闫小蝶说:“这个港商是黑龙帮的,我也是从他口中得知黑龙帮有一个黑龙牌的信物,也见过黑龙牌的图样,也知道了见牌如同见帮主的规矩。所以我看到你脖子上面戴的黑龙牌,我就知道,只有你能救我,能保护我,我才厚着脸皮跟着你。”
赵雷鸣终于知道了事情的前因后果,他下意识的问。
“那个港商姓什么?叫什么?”
“他姓程,叫程津良。”
赵雷鸣听龚大强说过,父亲赵绝伦在香港娶的妻子名字叫程宝珠,这人也姓程,那肯定是程宝珠的娘家人,看来真是黑龙帮的人。
闫小蝶问:“你认识?”
“不认识。
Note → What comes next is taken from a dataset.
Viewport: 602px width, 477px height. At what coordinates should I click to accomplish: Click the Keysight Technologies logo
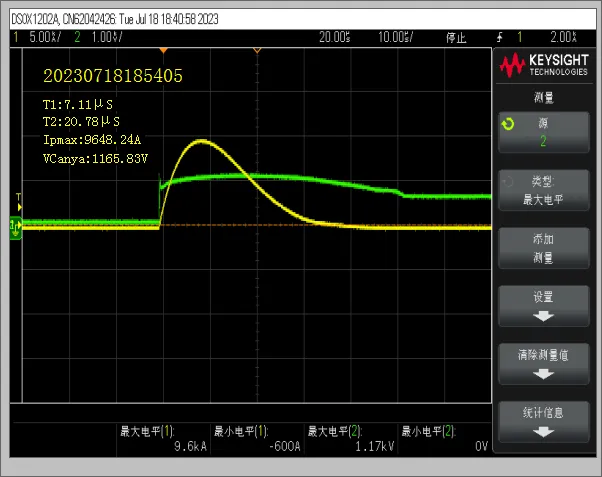[x=544, y=66]
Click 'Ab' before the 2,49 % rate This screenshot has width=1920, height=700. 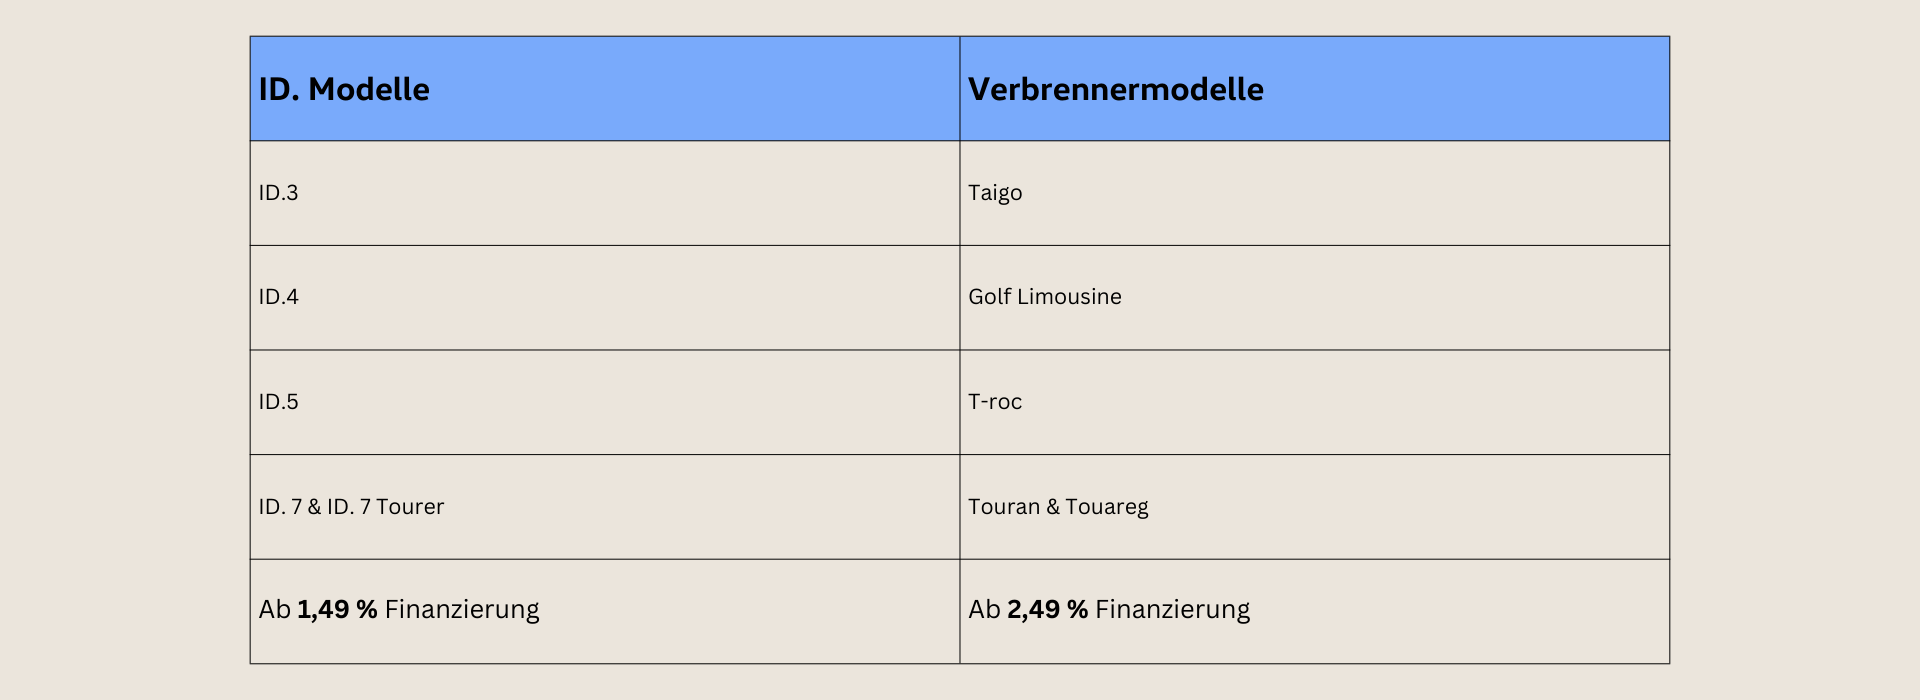click(x=984, y=610)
”
“我可以冒昧的问一句,你怎么会有黑龙牌吗?”
“我说过,这是捡的。”
闫小蝶半信半疑的点点头。
这么重要的信物,说是捡的,闫小蝶根本不相信,可是看赵雷鸣这个样子,根本就是个土生土长的内地人,一副的农村人模样,他根本不可能和黑龙帮有任何的关系。
现在,闫小蝶也是走头无路,她只能跟着拥有黑龙牌的人也许还有一线生机。
“闫小蝶,那你为什么不去派出所?”
“我……”
闫小蝶不敢去的原因,就是她隐瞒赵雷鸣的地方,她为了港商程津良,卷走了陆信的钱财潜逃,陆信肯定报了警,自己一旦去派出所,肯定会被警察知道自己的罪行。